About Haylene
People do not know how to plant, nurture and grow healthy nutritious foods, especially in at risk communities. As a result, they are prone to ailments and diseases, high medical expenses, even untimely death. We at the West End Community Urban Garden teach and train people how to identify healthy seeds and soil, grow healthy foods, prepare and eat them. We "Take it from a seed to the table and beyond," growing in small and large containers, hanging baskets, and even becoming entrepreneurs and selling the excess produce and value added products.
Born in Port Antonio, Jamaica, she’s a descendant of the Maroon culture and has strong family ties to farming. She comes from five generations of farmers, of which both her father and grandfather farmed commercially. She grew up next to the Caribbean Sea, where tropical fruits and vegetables grew wild and plentiful. At the age of 14, she moved to New York to be with the rest of her family. There, she carried on her tradition and grew food in containers.
Upon visiting Atlanta for a family reunion, Haylene fell in love with the trees and land. It didn’t take much to convince her family to relocate to the South. After moving here, Green fell into disappointment with the trees that impacted her decision to move here: they were not fruit bearing trees. In Jamaica, most trees are edible in some shape or form. Determined to make a change in Atlanta, Haylene Green transformed her garden into a tropical wonderland. She began growing everything she could from berries, bananas, fruits, herbs, hibiscus, ginger, tropical pumpkins and much more.
Over the years, Haylene has kept herself rather busy working as a nurse and running a printing press in both Jamaica and Atlanta. When her sister started a community business in the West End of Atlanta, Haylene began cultivating the land. This land soon became home to the West End Community Urban Garden. She grows her beautiful garden without the use of harmful pesticides. In her own words, “If the worms get to the plants before I do, I just have to eat the rest.” Throughout the years, Mrs. Green has mastered the method of holistic techniques of gardening in organic soil. Her studies have proven to yield larger than life produce.

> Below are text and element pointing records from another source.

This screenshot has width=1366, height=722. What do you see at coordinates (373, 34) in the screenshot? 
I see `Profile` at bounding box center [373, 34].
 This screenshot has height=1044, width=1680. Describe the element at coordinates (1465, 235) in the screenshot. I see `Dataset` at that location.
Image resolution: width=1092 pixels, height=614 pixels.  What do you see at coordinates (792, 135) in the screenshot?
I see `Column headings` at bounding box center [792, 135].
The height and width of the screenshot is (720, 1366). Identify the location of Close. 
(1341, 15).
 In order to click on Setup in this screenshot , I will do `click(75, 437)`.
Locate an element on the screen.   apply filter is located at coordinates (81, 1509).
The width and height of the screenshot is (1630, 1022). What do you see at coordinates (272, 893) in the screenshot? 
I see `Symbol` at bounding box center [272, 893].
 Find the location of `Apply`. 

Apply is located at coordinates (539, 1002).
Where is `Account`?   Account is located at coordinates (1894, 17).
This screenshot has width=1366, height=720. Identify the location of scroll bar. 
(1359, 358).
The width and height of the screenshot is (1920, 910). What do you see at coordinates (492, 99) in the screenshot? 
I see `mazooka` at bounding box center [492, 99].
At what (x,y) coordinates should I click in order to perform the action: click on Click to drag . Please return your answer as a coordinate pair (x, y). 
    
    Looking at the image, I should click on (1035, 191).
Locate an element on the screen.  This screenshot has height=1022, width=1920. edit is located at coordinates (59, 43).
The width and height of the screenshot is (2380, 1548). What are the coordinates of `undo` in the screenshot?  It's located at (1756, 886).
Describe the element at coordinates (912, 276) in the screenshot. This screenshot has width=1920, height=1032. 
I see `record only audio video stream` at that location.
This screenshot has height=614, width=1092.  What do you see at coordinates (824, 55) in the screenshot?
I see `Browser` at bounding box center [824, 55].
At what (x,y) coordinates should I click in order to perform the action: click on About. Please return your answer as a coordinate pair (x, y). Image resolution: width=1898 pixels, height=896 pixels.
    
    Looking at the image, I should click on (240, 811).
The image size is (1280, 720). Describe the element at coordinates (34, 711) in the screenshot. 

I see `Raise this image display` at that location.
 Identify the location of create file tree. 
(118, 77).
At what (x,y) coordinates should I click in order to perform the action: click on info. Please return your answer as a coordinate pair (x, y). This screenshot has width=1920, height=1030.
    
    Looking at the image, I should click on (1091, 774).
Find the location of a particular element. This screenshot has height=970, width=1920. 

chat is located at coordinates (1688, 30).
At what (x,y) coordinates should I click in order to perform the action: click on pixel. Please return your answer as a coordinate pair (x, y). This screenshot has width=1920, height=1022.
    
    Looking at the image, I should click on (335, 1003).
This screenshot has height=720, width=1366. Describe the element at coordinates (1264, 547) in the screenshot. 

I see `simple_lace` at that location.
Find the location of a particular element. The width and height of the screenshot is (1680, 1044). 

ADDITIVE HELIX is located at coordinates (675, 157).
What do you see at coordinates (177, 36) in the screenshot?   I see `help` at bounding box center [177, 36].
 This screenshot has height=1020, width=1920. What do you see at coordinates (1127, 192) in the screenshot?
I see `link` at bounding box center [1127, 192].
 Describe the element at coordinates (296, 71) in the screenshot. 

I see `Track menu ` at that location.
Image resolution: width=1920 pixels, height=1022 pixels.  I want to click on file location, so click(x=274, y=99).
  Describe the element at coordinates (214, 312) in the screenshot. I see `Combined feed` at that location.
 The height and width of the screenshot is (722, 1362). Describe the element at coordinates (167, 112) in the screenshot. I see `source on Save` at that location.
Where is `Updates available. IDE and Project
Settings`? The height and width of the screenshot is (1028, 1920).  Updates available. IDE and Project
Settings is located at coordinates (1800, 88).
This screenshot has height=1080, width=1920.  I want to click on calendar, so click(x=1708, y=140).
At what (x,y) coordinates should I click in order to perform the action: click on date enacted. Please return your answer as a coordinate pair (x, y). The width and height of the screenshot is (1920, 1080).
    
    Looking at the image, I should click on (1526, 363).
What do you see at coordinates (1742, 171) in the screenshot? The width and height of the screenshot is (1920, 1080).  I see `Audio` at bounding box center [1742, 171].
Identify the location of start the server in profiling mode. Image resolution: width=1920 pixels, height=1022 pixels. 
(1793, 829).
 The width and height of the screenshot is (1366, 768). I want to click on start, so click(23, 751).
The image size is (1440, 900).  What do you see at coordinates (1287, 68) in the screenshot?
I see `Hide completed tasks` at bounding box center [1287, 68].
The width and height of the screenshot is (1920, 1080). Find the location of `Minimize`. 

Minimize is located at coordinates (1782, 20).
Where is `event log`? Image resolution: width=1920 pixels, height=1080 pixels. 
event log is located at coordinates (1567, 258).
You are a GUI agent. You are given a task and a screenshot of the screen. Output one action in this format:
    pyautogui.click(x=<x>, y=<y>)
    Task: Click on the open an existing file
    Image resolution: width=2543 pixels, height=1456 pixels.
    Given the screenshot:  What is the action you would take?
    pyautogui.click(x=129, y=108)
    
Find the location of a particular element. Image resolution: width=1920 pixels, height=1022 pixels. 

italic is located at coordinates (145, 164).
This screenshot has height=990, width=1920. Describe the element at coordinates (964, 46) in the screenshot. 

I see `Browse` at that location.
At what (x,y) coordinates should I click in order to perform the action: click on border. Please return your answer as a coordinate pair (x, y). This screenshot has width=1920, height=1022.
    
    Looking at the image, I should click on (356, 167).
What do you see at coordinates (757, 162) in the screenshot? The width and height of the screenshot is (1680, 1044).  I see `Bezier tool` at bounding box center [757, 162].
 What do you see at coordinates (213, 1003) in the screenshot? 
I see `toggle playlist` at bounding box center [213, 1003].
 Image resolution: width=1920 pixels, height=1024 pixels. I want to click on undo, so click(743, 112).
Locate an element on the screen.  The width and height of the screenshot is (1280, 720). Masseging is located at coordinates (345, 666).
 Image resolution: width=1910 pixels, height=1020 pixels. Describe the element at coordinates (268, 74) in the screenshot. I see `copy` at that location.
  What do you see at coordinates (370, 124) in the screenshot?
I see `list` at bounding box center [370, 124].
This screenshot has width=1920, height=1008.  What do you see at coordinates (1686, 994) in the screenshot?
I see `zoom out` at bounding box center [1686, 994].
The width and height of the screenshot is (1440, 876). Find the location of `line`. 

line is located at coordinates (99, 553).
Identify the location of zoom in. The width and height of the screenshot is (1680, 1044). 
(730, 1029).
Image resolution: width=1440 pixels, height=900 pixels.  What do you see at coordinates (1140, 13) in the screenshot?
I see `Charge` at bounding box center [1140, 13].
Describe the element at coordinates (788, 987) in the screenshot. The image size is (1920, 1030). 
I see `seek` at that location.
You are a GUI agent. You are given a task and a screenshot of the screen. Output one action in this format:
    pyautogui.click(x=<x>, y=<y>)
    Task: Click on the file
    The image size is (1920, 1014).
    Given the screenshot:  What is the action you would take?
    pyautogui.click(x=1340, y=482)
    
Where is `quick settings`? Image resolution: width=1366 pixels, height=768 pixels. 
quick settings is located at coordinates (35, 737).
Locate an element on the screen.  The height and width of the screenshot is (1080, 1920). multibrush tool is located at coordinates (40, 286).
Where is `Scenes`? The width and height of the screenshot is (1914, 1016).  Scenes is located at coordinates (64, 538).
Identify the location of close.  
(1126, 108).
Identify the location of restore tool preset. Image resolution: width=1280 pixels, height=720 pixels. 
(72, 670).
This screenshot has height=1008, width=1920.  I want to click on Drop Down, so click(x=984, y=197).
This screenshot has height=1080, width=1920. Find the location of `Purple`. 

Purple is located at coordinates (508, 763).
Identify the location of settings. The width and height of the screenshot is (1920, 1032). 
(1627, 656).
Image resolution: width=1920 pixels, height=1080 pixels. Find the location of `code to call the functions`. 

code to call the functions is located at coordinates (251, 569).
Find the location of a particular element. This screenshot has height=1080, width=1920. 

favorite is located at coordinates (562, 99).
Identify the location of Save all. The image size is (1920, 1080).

She gained her fame around local farmers’ markets for growing fruits and vegetables native to the Caribbean in Atlanta’s soil. Her tropical pumpkins and hibiscus sorrel earned her the names “Haylene Green the Garden Queen” and “The Hibiscus Sorrel Lady.”
Her goal is to teach people how to identify, grow and prepare healthy food, especially in at risk communities. By doing so, people will be able to tackle conditions, deficiencies, and ailments that cause diseases. She also wishes to spread her knowledge of container gardening, raised beds gardening, hanging baskets, and other methods of growing in limited spaces. Haylene Green is a nurse by passion, printer by trade, and a farmer by DNA.